YOUR SOLIN GENERATED RECIPE
Zesty Pan-Seared Tilapia with Roasted Asparagus
Pan-seared tilapia fillets seasoned with a bright lemon-garlic rub, served alongside crisp-tender roasted asparagus and fluffy quinoa.
INGREDIENTS
8 oz Tilapia fillets
1 cup Asparagus spears
0.5 cup Cooked quinoa
1 tbsp Extra virgin olive oil
1 tbsp Fresh lemon juice
1 tsp Lemon zest
0.5 tsp Garlic powder
0.25 tsp Smoked paprika
0.25 tsp Sea salt
0.25 tsp Black pepper
PREPARATION
Preheat your oven to 400°F and line a baking sheet with parchment paper.

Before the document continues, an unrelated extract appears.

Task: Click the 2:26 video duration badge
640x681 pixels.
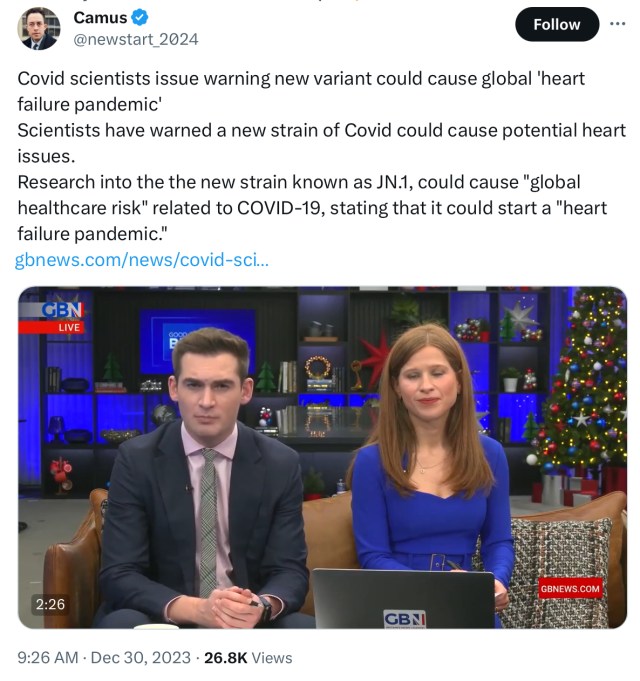Action: pyautogui.click(x=50, y=604)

Trim the woody ends off the asparagus and toss the spears on the baking sheet with half of the olive oil, a pinch of salt, and a pinch of pepper.
Roast the asparagus for 12-15 minutes until they are tender and the tips are slightly charred.
While the vegetables roast, pat the tilapia fillets dry with a paper towel and season both sides with garlic powder, smoked paprika, lemon zest, and the remaining salt and pepper.
Heat the remaining olive oil in a large non-stick skillet over medium-high heat.
Place the tilapia in the skillet and sear for 3-4 minutes per side until the fish is golden brown and flakes easily with a fork.
Squeeze the fresh lemon juice over the fish during the last minute of cooking to deglaze the pan.
Serve the zesty tilapia immediately alongside the roasted asparagus and warm quinoa.